Plusieurs figures du monde protestant et académique établissent un lien direct entre le licenciement des deux journalistes, Anne-Sylvie Sprenger et Lucas Vuilleumier, et un premier courrier, daté du 3 octobre, déjà signé par Philippe Leuba et Vincent Guyaz. Dans ce document, le Conseil synodal évoquait des «menaces» de la part de la rédaction de Protestinfo. Une formulation vivement contestée par les signataires de la lettre ouverte. «Parler de menace, c’est de la diffamation», déplore notamment le théologien Jean-Marc Tétaz.

Une affaire volontairement étouffée?

Les signataires affirment par ailleurs que l’EERV aurait cherché «par tous les moyens» à étouffer l’enquête sur une affaire d’abus sexuel, à l’origine du travail journalistique ayant conduit au licenciement. Une accusation que l’institution réfute catégoriquement. «C’est factuellement faux», tranche-t-elle.

Le Conseil synodal assure n’avoir jamais tenté d’entraver une quelconque enquête et affirme avoir transmis aux journalistes l’ensemble des éléments disponibles dans ses archives. Il rappelle également que l’affaire relevait de l’autorité universitaire, auprès de laquelle «la seule plainte à notre connaissance a été déposée». L’EERV souligne au passage qu’elle lutte depuis des années «contre les abus à la personne».

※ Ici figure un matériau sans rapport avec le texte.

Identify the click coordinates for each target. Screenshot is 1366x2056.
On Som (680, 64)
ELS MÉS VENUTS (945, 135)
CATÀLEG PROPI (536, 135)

Ingérence et abus de pouvoir contestés

Autre reproche formulé: une ingérence présumée dans le «processus rédactionnel», à travers une demande de gel de l’article, perçue comme une preuve que «les Eglises abusent de leur position d’employeur pour interférer dans le travail journalistique». Là encore, l’EERV conteste. «C’est factuellement faux», répète-t-elle, affirmant que le Conseil synodal n’a jamais demandé la suspension ni la non-publication de l’article.

La lettre ouverte évoque également un possible abus de pouvoir: une membre du Conseil synodal, mise en cause dans l’enquête des journalistes licenciés, aurait utilisé sa fonction de présidente du Conseil exécutif de la Conférence des Eglises réformées romandes (CER) pour faire pression, ce qui aurait conduit au licenciement.

L’EERV réfute cette version. La conseillère synodale concernée «n’est pas intervenue» dans cette décision et se serait au contraire limitée à fournir des réponses écrites à l’agence de presse Protestinfo, sans jamais demander le retrait de l’article. Afin de garantir l’équité des procédures, elle se serait par ailleurs récusée de sa fonction à la tête du Conseil exécutif de la CER.

Une mise au point globale

De manière plus générale, l’EERV affirme ne pas avoir été impliquée dans le licenciement des deux journalistes, une décision dont elle dit avoir elle-même été surprise. Elle rappelle que le courrier du 3 octobre 2025 adressé au Comité exécutif de la CER «ne demandait ni la suspension d’un quelconque article – et a fortiori pas son abandon – ni la mise à pied de journaliste», mais visait uniquement à solliciter un entretien, qui n’a jamais eu lieu. Depuis l’envoi de cette lettre, le Conseil synodal assure ne plus être intervenu.

Concernant enfin l’usage du terme «menaces», l’institution précise qu’il faisait référence à des «menaces afin d’obtenir des réponses» dans le cadre de délais jugés très courts. «Ce vocabulaire dépeint une réalité temporelle en rien diffamante», conclut-elle.